Carefully remove the bark from symptomatic limbs to find cankers. When peeling the bark, do not cut too deeply as beetle galleries and fungi are found in the living bark (cork cambium and not the wood cambium). Individual cankers may at first be only a few millimeters in diameter, but ultimately can be 3 cm or greater and have an elongate oval shape. Typically the appearance of a shallow tunnel produced by the walnut twig beetle will be present near the center of the canker. Many small, dark, dead areas (cankers) can be found under the bark of heavily infected trees. The cumulative effect of innumerable cankers produces limb girdling that cause dieback.
No witches' brooms have been observed on declining trees. Sometimes epicormic shoots will be seen but if present they are not abundant, except in The Dalles, Oregon where epicormic shoots are very numerous. Declining trees do not consistently have visible trunk cankers, heart rots, butt rots, storm damage, commercial pruning or herbicide use in common.

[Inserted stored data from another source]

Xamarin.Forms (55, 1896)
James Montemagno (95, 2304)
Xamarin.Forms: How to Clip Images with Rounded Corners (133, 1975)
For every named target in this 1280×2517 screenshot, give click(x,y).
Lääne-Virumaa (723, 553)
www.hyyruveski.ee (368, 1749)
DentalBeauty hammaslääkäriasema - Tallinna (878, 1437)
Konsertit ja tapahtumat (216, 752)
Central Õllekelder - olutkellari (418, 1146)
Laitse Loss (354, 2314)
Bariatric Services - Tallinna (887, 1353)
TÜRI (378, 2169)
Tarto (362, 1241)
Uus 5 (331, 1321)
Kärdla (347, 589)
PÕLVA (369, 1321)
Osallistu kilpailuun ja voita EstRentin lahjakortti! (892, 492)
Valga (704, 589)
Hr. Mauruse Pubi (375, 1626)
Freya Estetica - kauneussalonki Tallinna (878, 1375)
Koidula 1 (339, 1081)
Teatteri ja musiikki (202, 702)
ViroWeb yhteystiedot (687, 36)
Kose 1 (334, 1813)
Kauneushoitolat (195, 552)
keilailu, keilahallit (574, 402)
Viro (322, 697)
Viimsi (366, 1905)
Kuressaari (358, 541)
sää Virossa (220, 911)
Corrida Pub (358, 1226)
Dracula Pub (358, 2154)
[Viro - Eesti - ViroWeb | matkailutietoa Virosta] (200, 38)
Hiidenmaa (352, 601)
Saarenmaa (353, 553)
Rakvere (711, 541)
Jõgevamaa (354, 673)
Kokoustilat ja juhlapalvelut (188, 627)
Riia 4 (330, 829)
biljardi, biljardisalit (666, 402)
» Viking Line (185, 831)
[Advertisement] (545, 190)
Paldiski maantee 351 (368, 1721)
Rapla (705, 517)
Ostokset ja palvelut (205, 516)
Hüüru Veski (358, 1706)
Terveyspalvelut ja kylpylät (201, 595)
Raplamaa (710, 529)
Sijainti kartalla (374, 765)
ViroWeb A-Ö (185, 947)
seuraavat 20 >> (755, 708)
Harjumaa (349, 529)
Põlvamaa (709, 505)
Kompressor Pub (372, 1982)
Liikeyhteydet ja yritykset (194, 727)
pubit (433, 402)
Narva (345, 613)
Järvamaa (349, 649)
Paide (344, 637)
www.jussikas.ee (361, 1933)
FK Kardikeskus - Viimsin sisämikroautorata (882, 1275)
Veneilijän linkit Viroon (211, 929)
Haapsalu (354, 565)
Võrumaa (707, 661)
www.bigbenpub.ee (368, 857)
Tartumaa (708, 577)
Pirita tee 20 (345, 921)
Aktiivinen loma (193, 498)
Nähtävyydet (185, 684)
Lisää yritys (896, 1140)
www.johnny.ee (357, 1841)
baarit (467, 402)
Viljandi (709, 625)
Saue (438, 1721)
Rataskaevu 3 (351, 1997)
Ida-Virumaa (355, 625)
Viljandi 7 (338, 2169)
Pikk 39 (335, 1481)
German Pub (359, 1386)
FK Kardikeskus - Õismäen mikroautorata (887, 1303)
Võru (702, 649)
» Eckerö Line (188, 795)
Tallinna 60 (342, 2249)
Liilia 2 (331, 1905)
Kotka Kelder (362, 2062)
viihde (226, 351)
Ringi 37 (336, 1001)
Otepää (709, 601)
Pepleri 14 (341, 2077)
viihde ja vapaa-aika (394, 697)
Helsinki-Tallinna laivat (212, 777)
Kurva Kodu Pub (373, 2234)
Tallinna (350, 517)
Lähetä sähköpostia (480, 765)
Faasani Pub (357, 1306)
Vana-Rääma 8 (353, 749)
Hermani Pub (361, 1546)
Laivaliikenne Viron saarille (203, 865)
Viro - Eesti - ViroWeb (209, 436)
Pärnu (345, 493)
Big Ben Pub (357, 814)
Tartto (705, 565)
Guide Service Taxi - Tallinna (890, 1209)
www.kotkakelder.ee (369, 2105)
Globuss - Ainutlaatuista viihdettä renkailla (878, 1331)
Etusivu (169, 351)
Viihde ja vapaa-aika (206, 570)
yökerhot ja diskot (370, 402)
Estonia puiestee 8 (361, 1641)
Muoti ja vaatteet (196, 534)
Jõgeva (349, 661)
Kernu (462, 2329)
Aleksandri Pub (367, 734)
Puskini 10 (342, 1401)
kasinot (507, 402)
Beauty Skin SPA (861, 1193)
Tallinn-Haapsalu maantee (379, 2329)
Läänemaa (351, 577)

Cultural control None is known. Although the disease has similarities to Dutch elm disease, similar control tactics are not warranted. The disease is not expected to be root graft transmissible, which would require removal of adjacent trees. Quick removal of infected trees once identified is also not expected to be necessary.
- A set of 2 trees in each of 2 locations (for a total of 4 trees) that were topped or pruned hard due to their location under power lines have remained healthy while nearby trees that were not pruned declined or died. This indicates that pruning hard (lower on the branch or trunk) may help trees that exhibit less extensive dieback. It is suggested to remove limbs below the margin found between necrotic and healthy cambium.
- If trees continue to dieback the following year then tree owners might consider selling their trees for lumber to recoup pruning and tree removal costs.
- Do not sell or transport firewood or logs with intact bark from infected trees to areas without the problem. Logs can remain a source of both beetle and fungus for at least 18 months.
Chemical control None is known. Research on insecticides and/or fungicides applied to the trunk, crown or soil or injected into the tree has not been done. Most experts agree that these applications would have minimal if any effect on disease progression. In Colorado, infested black walnut trees that have received repeated commercial insecticide treatments have continued to decline and die.
It is not known if treatments to control powder post beetle on lumber will also control walnut twig beetle.
Injection of bactericides for the control of phytoplasma is not justified.
References Pscheidt, J.W. 2011. Disease progress of thousand cankers disease in Oregon. Phytopathology 101:S146.
Utley, C., Nguyen, T., Roubtsova, T., Coggeshall, M., Ford, T.M., Grauke, L.J., Graves, A.D., Leslie, C.A., McKenna, J., Woeste, K., Yaghmour, M.A., Cranshaw, W., Seybold, S.J., Bostock, R.M., and Tisserat, N. 2013. Susceptibility of walnut and hickory species to Geosmithia morbida. Plant Dis. 97:601-607.